Q3 2022: State of the Market: "Multifamily Demand Drivers," with Co-Founder and Principal, Michael Becker
State of the Market: "Multifamily Demand Drivers"
Written by Michael Becker
Q3 2022 Newsletter
Michael Becker Here...
The 19th-century French philosopher, Auguste Comte, dubiously coined the phrase, "Demography is destiny." While this age-old utterance is arguably overstated in most cases, I maintain that demography plays a principal role in the development of communities, economies, and nations.
With the recent turmoil in the capital markets in the consciousness of the “Investor Class,” in addition to the other macro trends currently impacting the markets that I discussed in the two prior quarterly newsletters, I thought I would take the opportunity to review some demographic data and trends as they relate to Texas Multifamily. After reviewing this information, I confidently maintain that the overall Multifamily market fundamentals, which act as the main driver behind SPI Advisory’s investment thesis of buying Apartments in high-growth Texas markets, are as strong as any point in our company’s existence.
Let me discuss what I found . . .
In May 2022, the National Apartment Association (NAA) and National Multifamily Housing Council (NMHC) released a report that forecasted US Apartment Demand through 2035. The report found that the US is short 600K multifamily units presently. Additionally, it found that demographic growth is expected to generate demand for another 3.7 million new US multifamily rental units through 2035. In total, the US will need approximately 4.3 million new multifamily units to keep up. The chart below shows the top 50 Markets in the US. Of note, the Top 3 ranked markets for demand are Austin, DFW, & Houston, with San Antonio coming in at 13th on the list.- #1 - Austin needs 117,107 more units, a 2.6% annual growth to existing apartment stock
- #2 - DFW needs 269,906 more units, a 2.0% annual growth to existing apartment stock
- #3 - Houston needs 209,084 more units, a 1.9% annual growth to existing apartment stock
- #13 - San Antonio needs 59,180 more units, a 1.8% annual growth to existing apartment stock
Population growth & relative affordability are significant factors driving apartment demand in the Texas multifamily market.
First, let me discuss the factor of affordability:
As the chart below indicates, Austin, DFW, & Houston's Median Household Incomes exceed the US Median.
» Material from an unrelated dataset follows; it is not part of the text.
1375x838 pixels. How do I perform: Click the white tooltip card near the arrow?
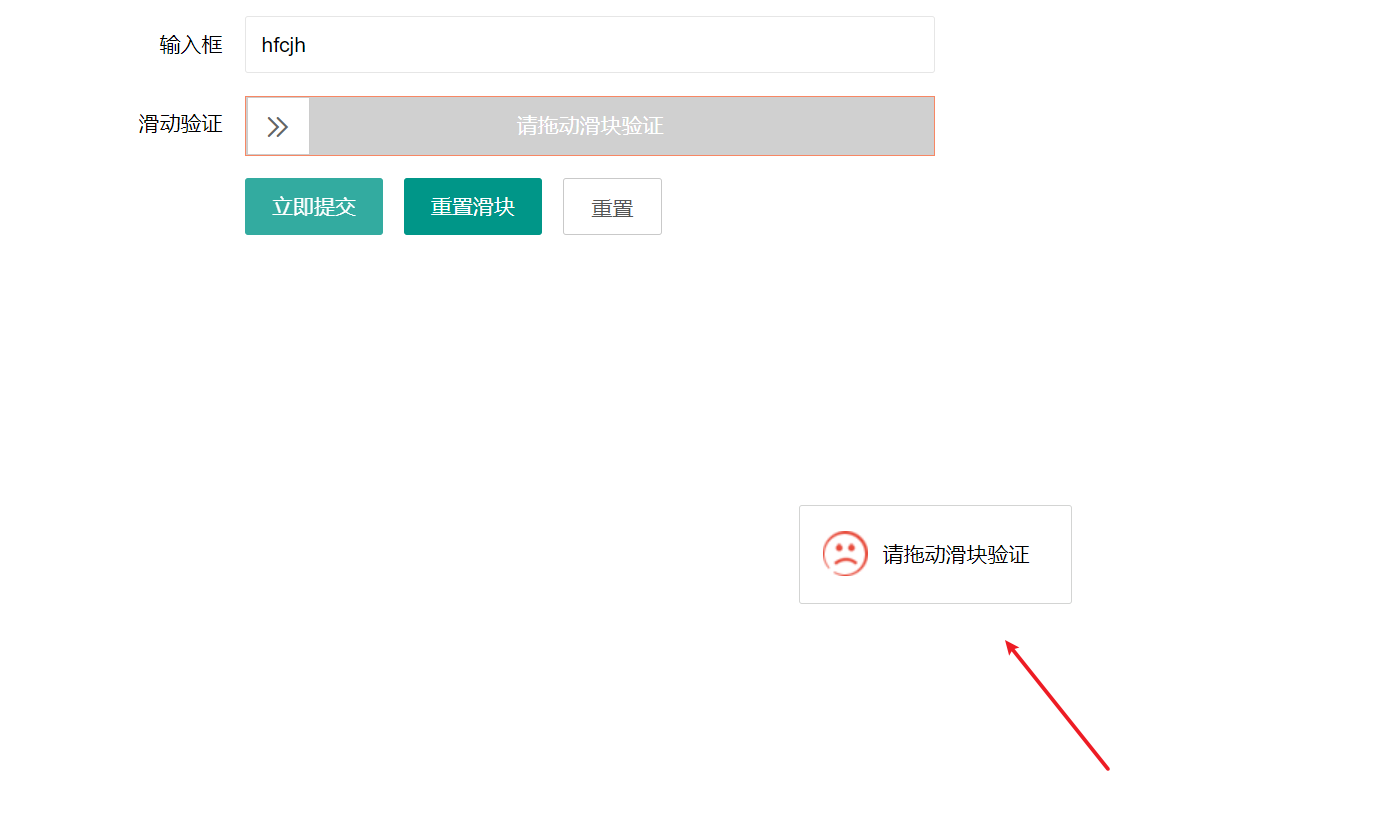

Notably, Austin is an impressive ~$15,000, or 23% above the US Median and San Antonio is below ~$3,500, or 5%.
The following chart compares the Median Rents in Texas to the US. The data in this chart suggests that DFW, Houston, & San Antonio's Median Rents fall below the US Median, with Austin being ~$190, or 13% above the US Median. Comparatively, San Antonio is a bargain having ~$250, or 20% lower rents than the US Median.
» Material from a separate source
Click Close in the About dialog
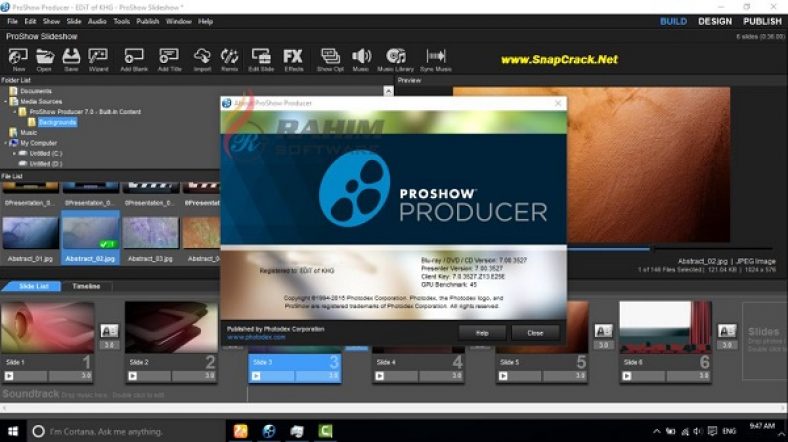 (x=535, y=332)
Reviewing the relationship between Rent & Income levels in the 4 Texas Major Markets confirmed my presupposition that, on a larger scale, they're still affordable when compared to the US as a whole. This affordability gap is even more pronounced when you compare the 4 markets to a number of the large cities in the Northeast and California from which many new Texas residents are migrating. Couple this with Texas' absence of State Income tax, and the renter's dollar continues to go a long way in Texas, today. This phenomenon is supportive of relatively high future rent growth for the years to come.
Now, let's discuss Texas population growth relative to the US as a whole:
Per the US Census, in 2020, the Nation stood at a population of 332.6 million. In that same report, it projected that by 2030, the US population will increase a total of 7% to 355.1M. The chart below indicated that all 4 of the Major Markets in Texas are projected to grow at least 3x more than the national average in this time period. This conjecture coincides with & supports NMHC & NAA's apartment demand projections.
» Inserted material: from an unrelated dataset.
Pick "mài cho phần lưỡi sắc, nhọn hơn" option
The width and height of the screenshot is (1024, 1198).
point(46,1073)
What does all of this mean for SPI Advisory's Investment Thesis?
It's easy to get caught up in the day-to-day market movements on what rental rates are today compared to last month, or worrying about whether the Federal Reserve is going to hike 25bps or 50bps at their next meeting. And for good reason – these factors largely impact investment returns, so, we most certainly pay attention to them at SPI Advisory. However, it's also important to consider the factors featured less day in and day out by the financial media, like population growth, that play as significant of a role in creating the conditions of a fundamentally strong Multifamily market for the decades to come.
Simply put, the demographic trends positively impacting Texas Multifamily are strong and, for as far as I can see, should remain so for the foreseeable future, especially on a relative basis to the US at large. This has me feeling very optimistic about the future prospects of well-located Texas Multifamily projects. It's my personal opinion that, when condsidering investing in one of our conservatively structured investment offerings, it's imperative to remember that, given a long enough time horizon, the market fundamentals should be strong enough to overcome most any obstacle attempting to stand in the way of a successful investment outcome.